What to do: Reproduce verbatim the lines starting with the one that contains "You are a GUI agent. The screenshot is 156×192." and ending with the one that contains "Mehr erfahren [button] (35, 186)", including both of those lines.

Stored data:

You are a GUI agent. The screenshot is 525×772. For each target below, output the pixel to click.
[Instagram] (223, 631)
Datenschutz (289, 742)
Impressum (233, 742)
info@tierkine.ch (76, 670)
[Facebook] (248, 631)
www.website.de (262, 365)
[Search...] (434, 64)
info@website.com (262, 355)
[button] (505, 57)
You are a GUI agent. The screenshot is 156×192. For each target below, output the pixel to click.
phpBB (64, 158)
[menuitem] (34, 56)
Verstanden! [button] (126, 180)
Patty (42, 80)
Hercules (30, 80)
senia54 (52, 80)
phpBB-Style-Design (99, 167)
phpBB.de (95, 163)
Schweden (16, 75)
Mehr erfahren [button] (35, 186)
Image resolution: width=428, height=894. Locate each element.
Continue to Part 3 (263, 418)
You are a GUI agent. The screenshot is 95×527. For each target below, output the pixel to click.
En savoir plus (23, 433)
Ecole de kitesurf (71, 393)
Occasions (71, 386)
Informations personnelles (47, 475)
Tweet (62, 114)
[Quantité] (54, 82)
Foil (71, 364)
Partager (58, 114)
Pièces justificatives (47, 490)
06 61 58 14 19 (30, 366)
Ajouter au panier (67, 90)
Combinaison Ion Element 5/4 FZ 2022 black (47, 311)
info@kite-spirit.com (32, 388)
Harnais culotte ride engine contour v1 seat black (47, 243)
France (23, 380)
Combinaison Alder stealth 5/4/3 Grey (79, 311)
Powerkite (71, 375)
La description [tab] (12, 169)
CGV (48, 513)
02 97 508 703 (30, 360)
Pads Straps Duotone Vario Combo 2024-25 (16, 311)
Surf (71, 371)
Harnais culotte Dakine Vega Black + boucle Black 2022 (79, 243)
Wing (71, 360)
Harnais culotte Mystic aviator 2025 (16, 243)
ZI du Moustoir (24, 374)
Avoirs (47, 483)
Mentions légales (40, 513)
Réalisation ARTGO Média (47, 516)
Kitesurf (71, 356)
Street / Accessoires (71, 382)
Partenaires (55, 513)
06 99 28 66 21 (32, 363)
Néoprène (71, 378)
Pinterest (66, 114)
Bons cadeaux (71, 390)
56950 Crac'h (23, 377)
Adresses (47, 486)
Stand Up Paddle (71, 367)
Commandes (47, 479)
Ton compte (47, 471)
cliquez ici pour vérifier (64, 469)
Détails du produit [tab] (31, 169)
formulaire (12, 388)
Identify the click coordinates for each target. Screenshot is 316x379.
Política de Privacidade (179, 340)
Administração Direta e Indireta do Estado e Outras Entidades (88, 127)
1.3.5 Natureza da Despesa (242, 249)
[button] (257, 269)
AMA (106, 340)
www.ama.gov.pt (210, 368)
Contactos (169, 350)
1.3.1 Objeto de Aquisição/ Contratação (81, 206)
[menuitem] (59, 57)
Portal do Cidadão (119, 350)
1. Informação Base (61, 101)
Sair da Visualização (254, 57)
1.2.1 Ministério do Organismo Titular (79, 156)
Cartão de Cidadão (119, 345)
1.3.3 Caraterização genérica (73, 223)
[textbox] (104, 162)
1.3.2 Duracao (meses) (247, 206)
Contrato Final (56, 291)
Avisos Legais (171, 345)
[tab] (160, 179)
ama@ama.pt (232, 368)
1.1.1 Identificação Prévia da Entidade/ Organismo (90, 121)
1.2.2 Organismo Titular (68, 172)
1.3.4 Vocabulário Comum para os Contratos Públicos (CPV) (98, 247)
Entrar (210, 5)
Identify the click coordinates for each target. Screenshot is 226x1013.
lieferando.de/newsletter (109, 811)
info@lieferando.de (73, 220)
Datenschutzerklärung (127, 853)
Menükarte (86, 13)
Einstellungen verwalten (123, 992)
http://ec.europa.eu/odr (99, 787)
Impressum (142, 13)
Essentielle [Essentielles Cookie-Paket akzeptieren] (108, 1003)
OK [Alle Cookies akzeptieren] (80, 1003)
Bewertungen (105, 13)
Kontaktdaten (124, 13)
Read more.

Task answer:
You are a GUI agent. The screenshot is 156×192. For each target below, output the pixel to click.
phpBB (64, 158)
[menuitem] (34, 56)
Verstanden! [button] (126, 180)
Patty (42, 80)
Hercules (30, 80)
senia54 (52, 80)
phpBB-Style-Design (99, 167)
phpBB.de (95, 163)
Schweden (16, 75)
Mehr erfahren [button] (35, 186)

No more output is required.